We Need Less Fluffy Language and More Clear Thinking in Cybersecurity

There’s a particular genre of language that shows up in almost every cybersecurity report, press release, vendor pitch, or CISO recommendation: security must be robust, solutions should be advanced, systems must be resilient, and threats are always sophisticated. It’s the poetry of the unexamined, the PR sheen applied to technical failure.

Take robust security. What does that even mean? What does robust protect against that, say, basic or adequate security doesn’t? Is it a measure of uptime? Coverage? Detection capabilities? Resilience under attack?

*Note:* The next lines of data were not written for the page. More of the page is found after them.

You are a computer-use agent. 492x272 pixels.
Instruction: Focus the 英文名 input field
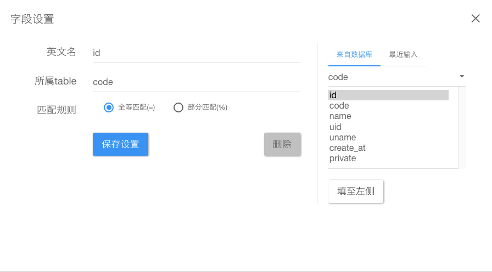197,53
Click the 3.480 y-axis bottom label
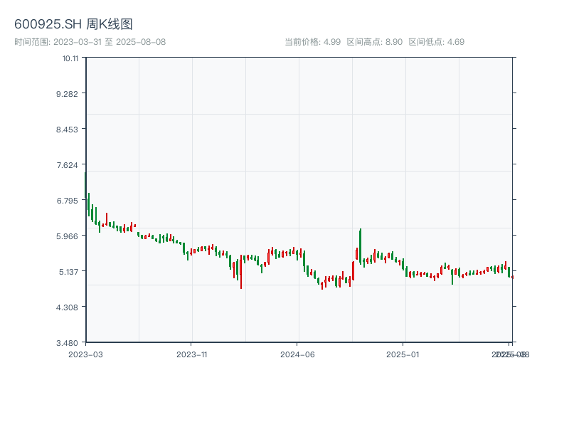The height and width of the screenshot is (427, 569). click(x=70, y=342)
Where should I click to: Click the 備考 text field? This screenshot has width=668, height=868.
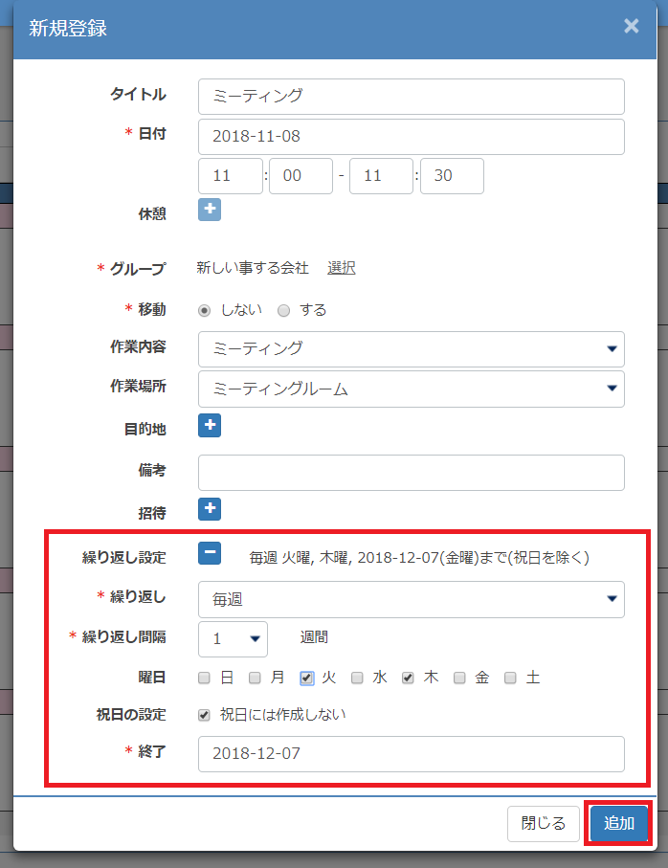point(412,473)
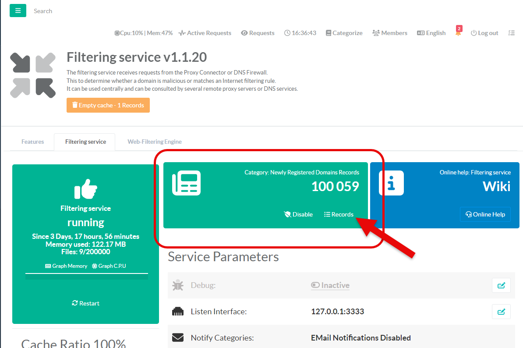The height and width of the screenshot is (348, 523).
Task: Switch to the Web-Filtering Engine tab
Action: [155, 142]
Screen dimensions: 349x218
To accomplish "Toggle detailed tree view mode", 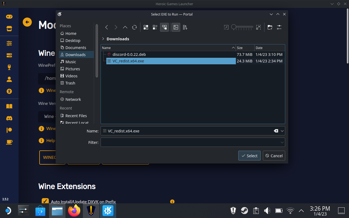I will (164, 27).
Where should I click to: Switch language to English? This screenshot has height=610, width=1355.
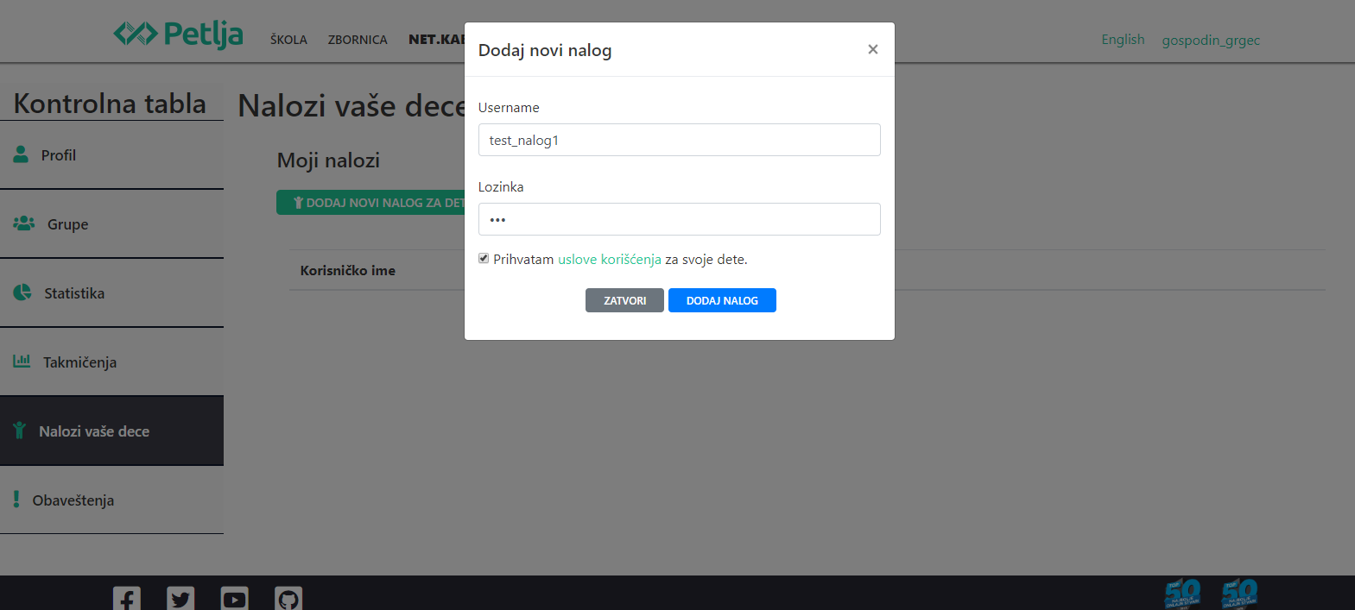(x=1122, y=40)
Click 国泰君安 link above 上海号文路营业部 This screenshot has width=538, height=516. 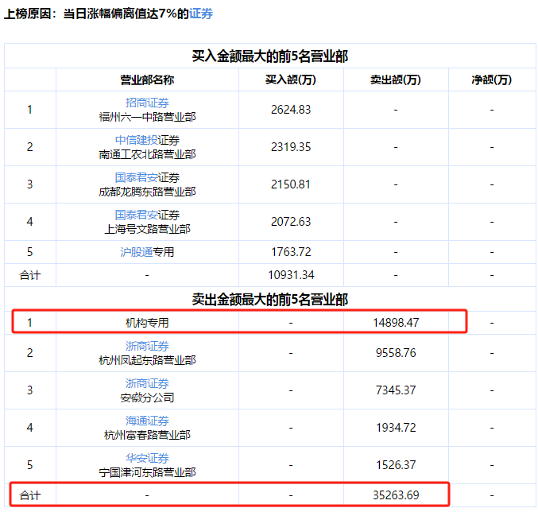(x=136, y=215)
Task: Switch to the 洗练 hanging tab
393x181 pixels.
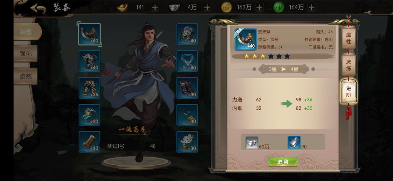Action: [349, 65]
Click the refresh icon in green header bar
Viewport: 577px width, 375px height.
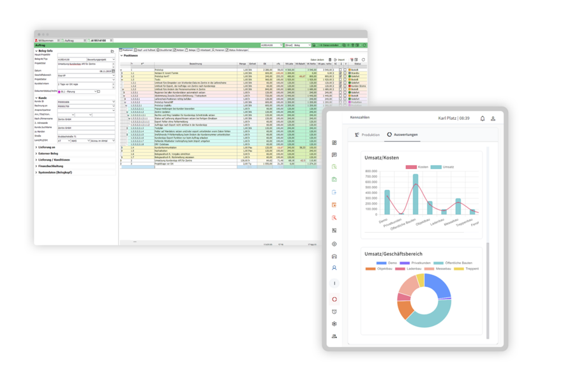[x=364, y=45]
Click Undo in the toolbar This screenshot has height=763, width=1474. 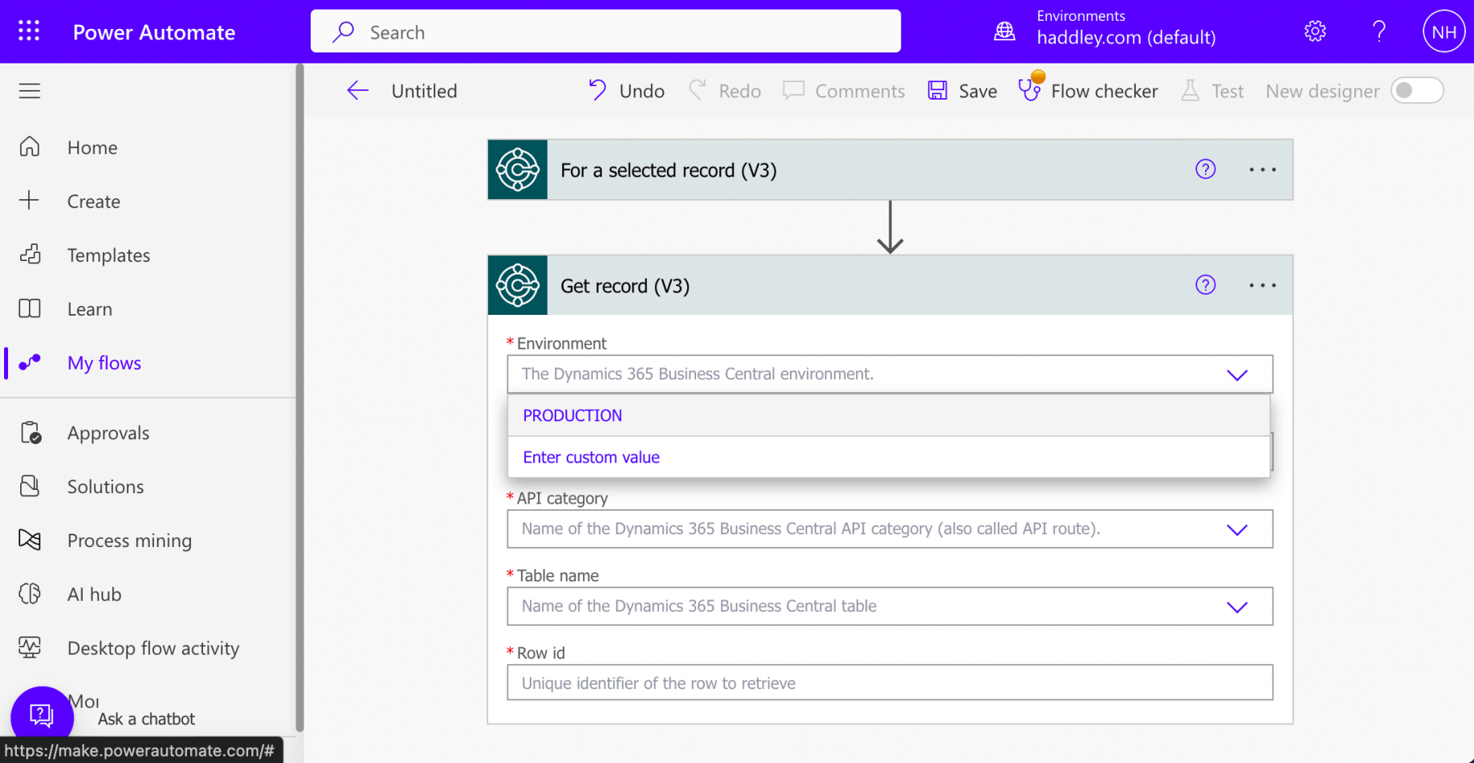(x=627, y=91)
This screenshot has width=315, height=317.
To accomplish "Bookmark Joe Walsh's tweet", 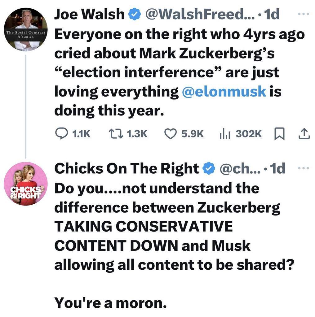I will [x=280, y=133].
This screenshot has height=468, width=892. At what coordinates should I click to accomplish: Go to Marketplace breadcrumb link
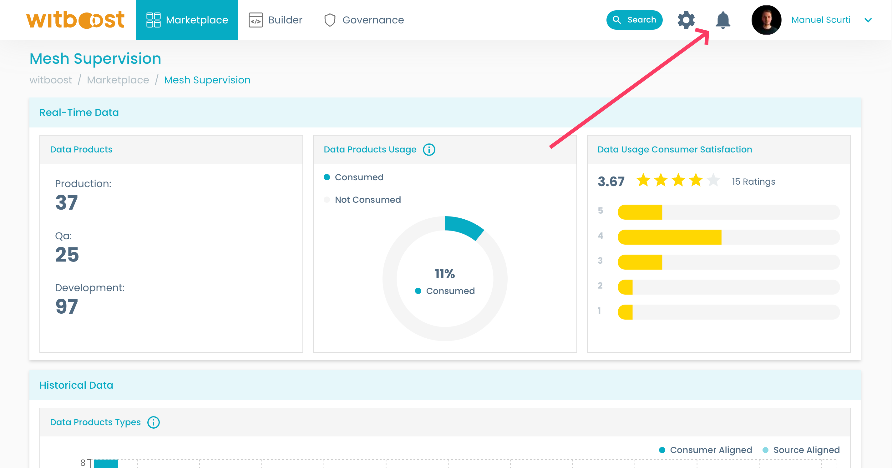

Most of the time, “robust” is a placeholder for we don’t really know how this works, but it sounds solid. It’s the cybersecurity equivalent of calling a car “sporty” without specifying the engine. The irony? Many of the systems labeled “robust” fail under the most mundane of attacks — misconfigurations, phishing, default credentials, or unpatched dependencies. Apparently, “robust” doesn’t mean verified, proven, or audited. It just means we’re hoping you won’t ask.

Then there’s the phrase advanced tools. Every vendor has them. Every CISO is “leveraging” them. And every breach report retroactively claims that “we should implement advanced tools to detect and respond.” But which tools, exactly? What made them advanced? Did they apply behavioral analytics? Correlate signals across domains? Or just produce prettier dashboards?

When everything is labeled “advanced,” the term loses all discriminatory power. Worse, it implies that the solution to systemic issues is always just a smarter tool away — never better processes, governance, or culture. “Advanced” becomes a way to outsource responsibility to technology. And that’s dangerous.

The word sophisticated is practically the industry’s safe word. It appears in breach disclosures like clockwork, usually to imply that the attack was so cleverly executed, no reasonable defense could’ve stopped it. But if your system was compromised because someone reused a password or clicked a fake login form, we’re not dealing with sophistication. We’re dealing with competence — on the attacker’s part, and a lack of it on ours.

Calling every intrusion “sophisticated” shifts blame away from structural flaws and toward the mythical prowess of the adversary. It’s a rhetorical move, not an analytical one. And it doesn’t help anyone.

Another favorite: resilient architectures. What does that even look like? Redundancy? Immutable infrastructure? Backup strategies? “Resilient” is often just another way of saying “we hope it doesn’t break too badly.” But that doesn’t answer the critical question: resilience under what conditions, with what mitigations, and at what cost?

This language problem isn’t cosmetic. It actively undermines our understanding of risk. Buzzwords don’t make systems safer. They make failures easier to excuse. The use of vague, inflated terminology creates an illusion of maturity — and an environment where assumptions replace analysis.

It’s not enough to say security is strong. We need to define how and why. Don’t tell me the system is robust. Show me the threat models, controls, and test results. Don’t say you use advanced tools. Describe the data sources and detection logic. Don’t label a threat as sophisticated unless you can explain its TTPs, and why your defenses failed.

We don’t need more powerful adjectives. We need more precise thinking — and more honest communication.